Korea is committed to promoting cloud computing but still needs to work out obstacles to greater deployment in the public sector. Private sector interest in the cloud is very strong, with a big market for custom solutions and the growing use of hybrid clouds by customers. Yet Korea lags significantly behind other players in Asia, ranking only 6th in a recent survey and it is unclear whether the recently adopted Cloud Computing Act is the complete answer to spurring quicker adoption of the cloud domestically while also providing a platform for Korean firms selling into the region.

Japan has shown leadership in supporting the development of international standards for privacy and cybersecurity controls on the cloud. It ranks 1st in regional surveys and is taking a flexible, business-friendly approach to cloud regulation. Cloud computing is an important part of Japan’s disaster preparedness plans with the government mandating the adoption of cloud-based business continuity plans by 2020. The current challenge for Japan is for government ministries to better coordinate their efforts in the area of cybersecurity and to sort out the different levels of protection necessary for users and platform operators.

Hong Kong basically takes a “hands-off” approach to cloud computing, with the goal of facilitating cloud usage by both the public and private sectors. The Commission understands cloud usage as an evolution of “data outsourcing” which is a widely understood business practice. However, new issues of scale and transparency require attention as well as the need for more education, particularly for small businesses, with regards to standard terms and conditions for entrusting data to third parties and a fuller grasp of the cloud’s potential. This particularly applies to the “fintech” businesses, an area of rapid growth in Hong Kong.

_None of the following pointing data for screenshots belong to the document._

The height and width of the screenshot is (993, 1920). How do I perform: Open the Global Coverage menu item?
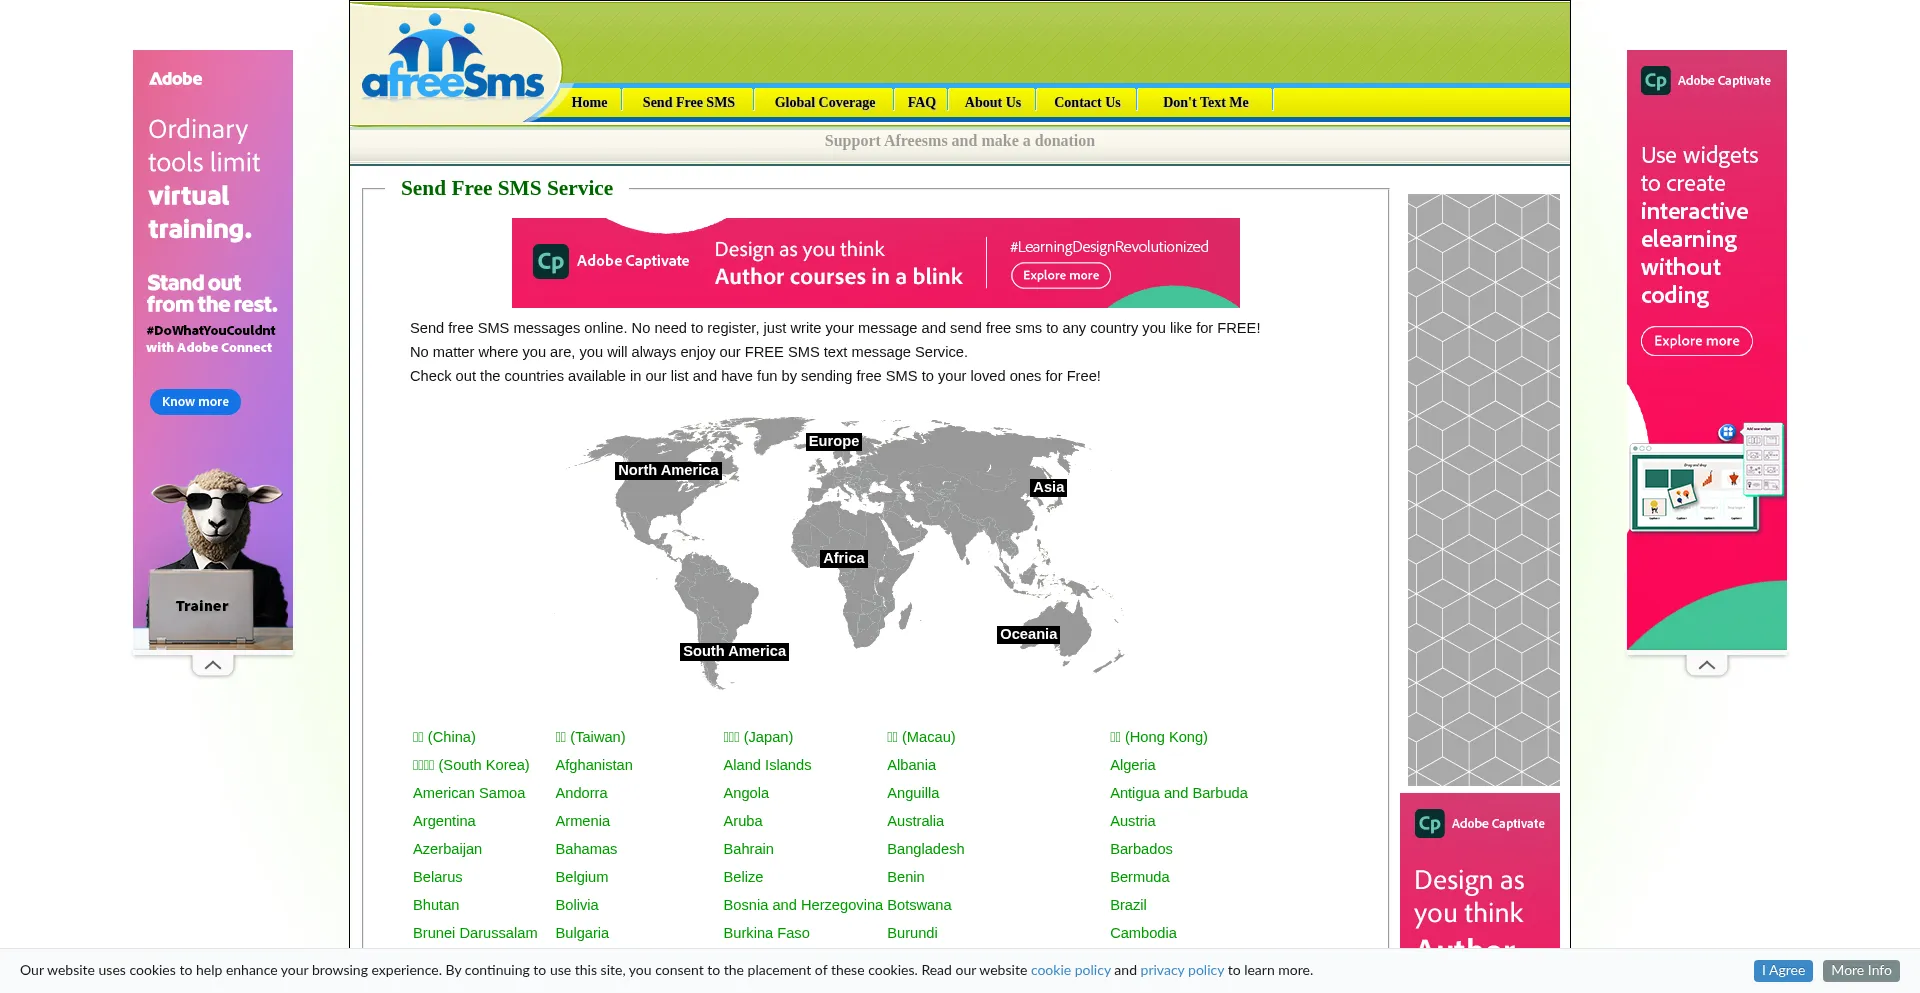click(x=824, y=102)
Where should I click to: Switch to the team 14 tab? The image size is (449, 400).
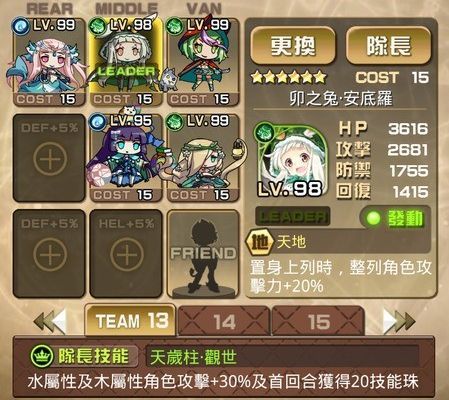pyautogui.click(x=224, y=321)
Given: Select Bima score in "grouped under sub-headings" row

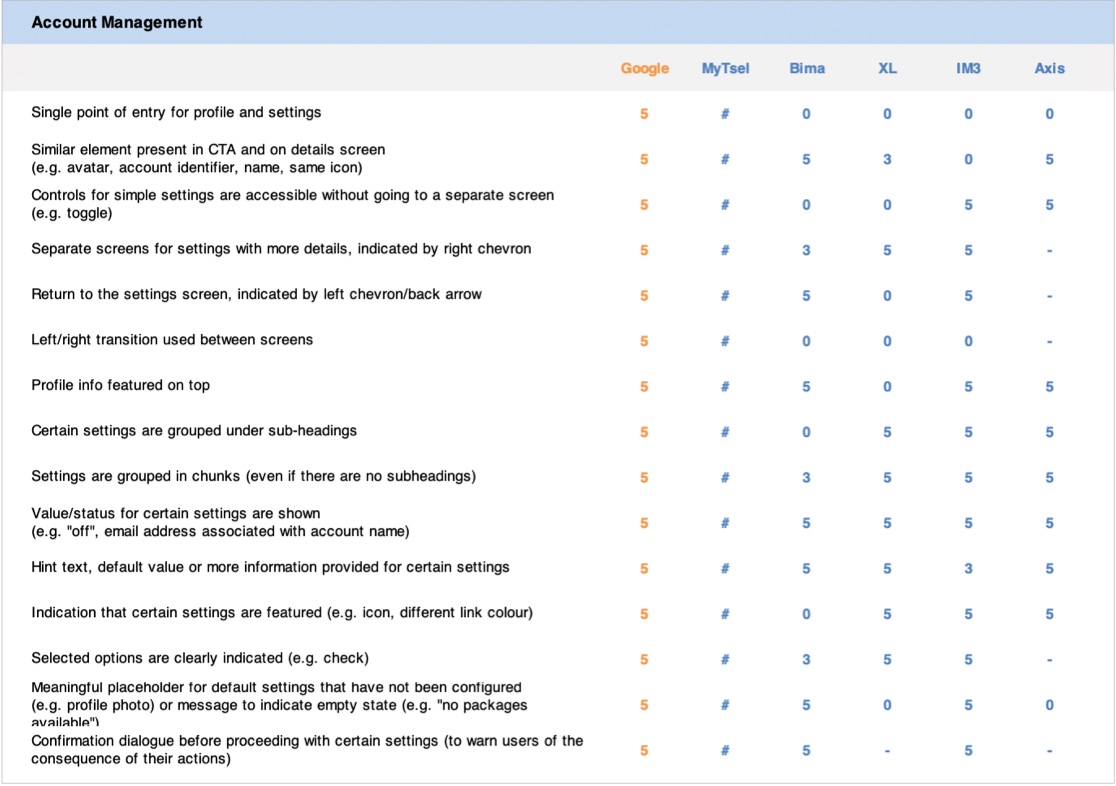Looking at the screenshot, I should 806,432.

Singapore had initially taken a “hands-off” approach but was influenced by Malaysia’s new privacy framework, resulting in the government moving to adopt its own guidelines on privacy and security for the cloud. Attracting business in the region with a more predictable and certain regulatory environment to provide assistance for small businesses to move to cloud remains the goal. The public sector is not included in the Singapore government’s framework; it is focused on commercial interests, offering a possible model for Korea.

In the context of cloud computing, the issue of data sovereignty may best be addressed as an issue of transparency. Customers and governments need to know where their data is and how it is being protected. Cloud storage of data makes economic sense, because it allows for scale and reduces costs. There are many safeguards to protect the integrity of data stored in the cloud, e.g. end to end encryption and different levels of protection based on an agreed data classification scheme.

The central challenge will result from whether we will see more or less convergence in cloud computing practices within and across countries in region. The demand for security and concerns about privacy will continue, but the efficiency and scale that cloud computing offers will also grow as an attractive value proposition. At the same time, cloud computing can pose a systemic risk as it becomes more integrated into the fabric of our economy and society, especially as it becomes the de facto host for IOT and the critical infrastructure that depends on it. The mitigation of such risk requires collective mechanisms for cooperation involving governments, network service providers, ISPs, platform and application managers and others. In addition, the academic community has a role in the process of developing greater analysis and a stronger consensus on how these issues are best dealt with.